Por José Díaz Betancourt
Pues sí: cuenta la historia que Francisco Villa, al impactar con un balazo certero el reloj de Palacio de Gobierno de Jalisco aquel 23 de diciembre de 1914 —cuando las fuerzas villistas entraron a la capital—, se bajó del caballo para cenar pollo con la señora Valentina, conoció a alguna chica tapatía y después se fue sin pagar ni el reloj ni el pollo.

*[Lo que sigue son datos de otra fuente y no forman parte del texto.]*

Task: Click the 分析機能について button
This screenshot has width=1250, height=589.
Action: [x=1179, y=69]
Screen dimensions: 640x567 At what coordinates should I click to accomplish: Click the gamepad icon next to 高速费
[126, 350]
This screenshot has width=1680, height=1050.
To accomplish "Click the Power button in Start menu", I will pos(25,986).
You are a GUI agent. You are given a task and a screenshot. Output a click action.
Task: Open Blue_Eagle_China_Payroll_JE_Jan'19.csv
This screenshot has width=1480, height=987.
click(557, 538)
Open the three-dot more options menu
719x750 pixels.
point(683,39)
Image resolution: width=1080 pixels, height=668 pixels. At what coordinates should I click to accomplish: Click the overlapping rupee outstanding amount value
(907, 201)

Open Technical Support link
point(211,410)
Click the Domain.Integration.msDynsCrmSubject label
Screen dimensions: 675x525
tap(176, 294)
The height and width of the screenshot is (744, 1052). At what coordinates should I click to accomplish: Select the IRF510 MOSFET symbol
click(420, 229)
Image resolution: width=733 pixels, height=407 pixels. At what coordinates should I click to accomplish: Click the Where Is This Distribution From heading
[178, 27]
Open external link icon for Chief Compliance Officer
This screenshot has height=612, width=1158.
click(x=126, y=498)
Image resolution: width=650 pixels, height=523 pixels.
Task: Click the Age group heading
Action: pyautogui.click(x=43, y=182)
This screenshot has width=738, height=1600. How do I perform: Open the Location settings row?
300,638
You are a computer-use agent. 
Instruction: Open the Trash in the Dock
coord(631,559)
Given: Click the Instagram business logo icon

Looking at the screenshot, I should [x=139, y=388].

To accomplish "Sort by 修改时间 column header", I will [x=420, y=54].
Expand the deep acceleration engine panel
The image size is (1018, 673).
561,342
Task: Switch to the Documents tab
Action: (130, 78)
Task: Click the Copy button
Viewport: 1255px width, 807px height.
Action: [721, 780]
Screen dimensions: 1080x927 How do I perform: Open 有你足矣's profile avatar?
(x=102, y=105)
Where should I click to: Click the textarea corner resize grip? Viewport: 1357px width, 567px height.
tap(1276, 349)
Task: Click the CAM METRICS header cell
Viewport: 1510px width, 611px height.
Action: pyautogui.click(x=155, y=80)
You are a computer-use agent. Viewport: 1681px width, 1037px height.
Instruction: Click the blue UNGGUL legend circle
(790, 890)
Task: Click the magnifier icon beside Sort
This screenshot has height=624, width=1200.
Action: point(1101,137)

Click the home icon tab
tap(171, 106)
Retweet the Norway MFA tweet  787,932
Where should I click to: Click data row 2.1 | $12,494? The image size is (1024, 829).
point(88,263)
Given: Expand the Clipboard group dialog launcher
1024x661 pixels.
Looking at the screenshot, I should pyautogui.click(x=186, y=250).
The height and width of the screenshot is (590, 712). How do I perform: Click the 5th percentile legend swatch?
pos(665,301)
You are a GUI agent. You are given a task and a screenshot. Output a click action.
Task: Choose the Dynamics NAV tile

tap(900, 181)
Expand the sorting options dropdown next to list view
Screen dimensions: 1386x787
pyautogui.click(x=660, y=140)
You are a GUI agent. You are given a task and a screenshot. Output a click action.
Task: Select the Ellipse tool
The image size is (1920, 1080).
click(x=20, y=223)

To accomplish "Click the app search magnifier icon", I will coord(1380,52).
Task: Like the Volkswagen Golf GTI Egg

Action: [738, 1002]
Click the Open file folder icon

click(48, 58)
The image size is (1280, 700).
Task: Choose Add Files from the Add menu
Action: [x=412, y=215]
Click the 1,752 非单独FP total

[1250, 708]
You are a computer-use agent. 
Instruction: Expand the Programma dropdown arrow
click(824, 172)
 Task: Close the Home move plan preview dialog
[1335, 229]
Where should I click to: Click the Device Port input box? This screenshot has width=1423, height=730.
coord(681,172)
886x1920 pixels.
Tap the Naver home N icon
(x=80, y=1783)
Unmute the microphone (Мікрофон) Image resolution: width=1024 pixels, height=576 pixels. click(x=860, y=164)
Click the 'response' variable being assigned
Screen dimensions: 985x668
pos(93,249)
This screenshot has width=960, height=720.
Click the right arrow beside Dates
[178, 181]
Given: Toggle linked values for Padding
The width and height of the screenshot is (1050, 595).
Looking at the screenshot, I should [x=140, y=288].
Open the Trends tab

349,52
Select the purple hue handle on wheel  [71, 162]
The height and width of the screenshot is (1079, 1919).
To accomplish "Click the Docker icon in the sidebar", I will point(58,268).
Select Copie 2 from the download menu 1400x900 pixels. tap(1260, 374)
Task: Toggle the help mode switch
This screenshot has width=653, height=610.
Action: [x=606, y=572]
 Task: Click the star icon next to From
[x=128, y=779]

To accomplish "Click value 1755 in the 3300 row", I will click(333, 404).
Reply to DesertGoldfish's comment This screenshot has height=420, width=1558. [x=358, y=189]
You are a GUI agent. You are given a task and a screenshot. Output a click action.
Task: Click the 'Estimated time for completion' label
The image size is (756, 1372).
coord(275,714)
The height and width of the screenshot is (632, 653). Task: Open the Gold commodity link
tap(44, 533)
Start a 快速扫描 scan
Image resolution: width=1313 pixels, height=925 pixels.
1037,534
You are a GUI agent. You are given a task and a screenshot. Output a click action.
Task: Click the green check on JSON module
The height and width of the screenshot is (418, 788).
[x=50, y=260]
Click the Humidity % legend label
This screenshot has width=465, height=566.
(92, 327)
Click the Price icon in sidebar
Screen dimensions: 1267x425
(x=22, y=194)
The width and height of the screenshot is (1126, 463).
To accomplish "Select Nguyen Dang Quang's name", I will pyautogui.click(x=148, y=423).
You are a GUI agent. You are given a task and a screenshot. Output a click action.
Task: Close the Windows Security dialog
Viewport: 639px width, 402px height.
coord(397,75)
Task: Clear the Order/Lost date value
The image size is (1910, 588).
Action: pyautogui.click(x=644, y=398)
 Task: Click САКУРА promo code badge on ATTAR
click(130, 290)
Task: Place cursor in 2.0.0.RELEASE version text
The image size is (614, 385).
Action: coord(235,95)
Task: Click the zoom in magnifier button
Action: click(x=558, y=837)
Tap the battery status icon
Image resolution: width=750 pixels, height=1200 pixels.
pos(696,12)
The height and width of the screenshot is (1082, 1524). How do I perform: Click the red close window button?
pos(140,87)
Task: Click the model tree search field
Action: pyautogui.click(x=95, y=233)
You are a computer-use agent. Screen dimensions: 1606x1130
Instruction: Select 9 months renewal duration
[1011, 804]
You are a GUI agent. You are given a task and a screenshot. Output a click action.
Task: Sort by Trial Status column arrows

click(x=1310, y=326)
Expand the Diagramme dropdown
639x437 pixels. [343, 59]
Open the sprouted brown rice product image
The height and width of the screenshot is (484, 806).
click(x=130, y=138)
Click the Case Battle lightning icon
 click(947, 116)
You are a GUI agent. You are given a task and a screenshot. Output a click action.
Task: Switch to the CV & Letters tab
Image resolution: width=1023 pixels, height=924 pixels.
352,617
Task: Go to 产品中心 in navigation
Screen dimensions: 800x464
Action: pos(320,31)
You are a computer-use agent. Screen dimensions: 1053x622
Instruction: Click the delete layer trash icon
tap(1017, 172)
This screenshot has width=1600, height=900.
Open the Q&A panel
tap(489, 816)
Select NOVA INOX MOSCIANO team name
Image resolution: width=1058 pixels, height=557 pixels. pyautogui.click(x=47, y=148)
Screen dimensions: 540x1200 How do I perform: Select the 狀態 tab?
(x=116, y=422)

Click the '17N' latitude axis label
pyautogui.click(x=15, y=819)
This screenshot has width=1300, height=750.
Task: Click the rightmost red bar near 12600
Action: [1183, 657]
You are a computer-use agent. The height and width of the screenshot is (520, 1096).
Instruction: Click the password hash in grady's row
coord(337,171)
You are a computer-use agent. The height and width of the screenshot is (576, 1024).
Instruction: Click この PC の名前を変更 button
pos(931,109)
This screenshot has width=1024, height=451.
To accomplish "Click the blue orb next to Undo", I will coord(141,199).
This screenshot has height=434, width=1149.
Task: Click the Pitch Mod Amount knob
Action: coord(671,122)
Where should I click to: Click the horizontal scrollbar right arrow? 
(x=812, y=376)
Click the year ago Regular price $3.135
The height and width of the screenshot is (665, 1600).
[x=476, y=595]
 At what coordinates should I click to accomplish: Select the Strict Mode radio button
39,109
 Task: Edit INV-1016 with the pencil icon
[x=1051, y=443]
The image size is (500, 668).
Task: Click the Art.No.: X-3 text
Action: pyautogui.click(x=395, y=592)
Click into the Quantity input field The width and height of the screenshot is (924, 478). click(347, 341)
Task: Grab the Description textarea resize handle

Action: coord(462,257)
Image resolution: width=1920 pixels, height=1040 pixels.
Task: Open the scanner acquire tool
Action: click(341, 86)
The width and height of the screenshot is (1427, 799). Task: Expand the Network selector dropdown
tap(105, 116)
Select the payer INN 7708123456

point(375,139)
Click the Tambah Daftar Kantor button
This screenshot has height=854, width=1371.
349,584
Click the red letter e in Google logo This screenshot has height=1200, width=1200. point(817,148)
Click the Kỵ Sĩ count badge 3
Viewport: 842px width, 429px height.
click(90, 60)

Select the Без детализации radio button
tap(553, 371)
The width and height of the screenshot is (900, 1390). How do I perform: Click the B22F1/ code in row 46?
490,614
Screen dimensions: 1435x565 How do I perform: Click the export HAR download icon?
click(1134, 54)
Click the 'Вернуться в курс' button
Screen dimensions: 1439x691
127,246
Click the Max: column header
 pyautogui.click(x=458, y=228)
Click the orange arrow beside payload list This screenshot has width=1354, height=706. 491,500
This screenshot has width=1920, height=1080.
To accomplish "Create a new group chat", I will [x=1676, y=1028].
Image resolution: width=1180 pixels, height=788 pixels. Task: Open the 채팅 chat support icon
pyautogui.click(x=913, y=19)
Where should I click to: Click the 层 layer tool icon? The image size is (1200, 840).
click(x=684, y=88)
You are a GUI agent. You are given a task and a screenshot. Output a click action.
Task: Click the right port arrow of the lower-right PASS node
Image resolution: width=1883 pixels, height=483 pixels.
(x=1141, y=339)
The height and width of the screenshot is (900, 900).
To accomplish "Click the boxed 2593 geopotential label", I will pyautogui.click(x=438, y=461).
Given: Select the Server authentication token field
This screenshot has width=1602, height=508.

El punto en común con los manifestantes del pasado 15 de noviembre, en el mismo escenario, es que también eran de fuera. Y es muy plausible que, finalmente, los del bloque negro evadan la justicia, principalmente porque el daño patrimonial infligido no se paga —ni caro ni barato—: es intangible e irreparable por su valor histórico.
La magnitud de la negligencia del sábado es mayúscula y contrasta con las frases donde se presume que este gobierno “te cuida”.
Además, el reloj impactado por los villistas sigue funcionando, mientras que las reparaciones que se hagan al inmueble histórico serán hechizas, y el bloque negro seguirá en el misterio de lo foráneo.
Pilón
No hay adjetivo para dimensionar el dato expuesto en la reciente glosa en el Congreso: hay aún 500 mil carpetas de investigación pendientes de procesar. Es decir, desde que la hoy Fiscalía se llamaba Procuraduría, y esas querellas no eran carpetas de investigación sino averiguaciones previas. El mundo inverosímil de la justicia en Jalisco.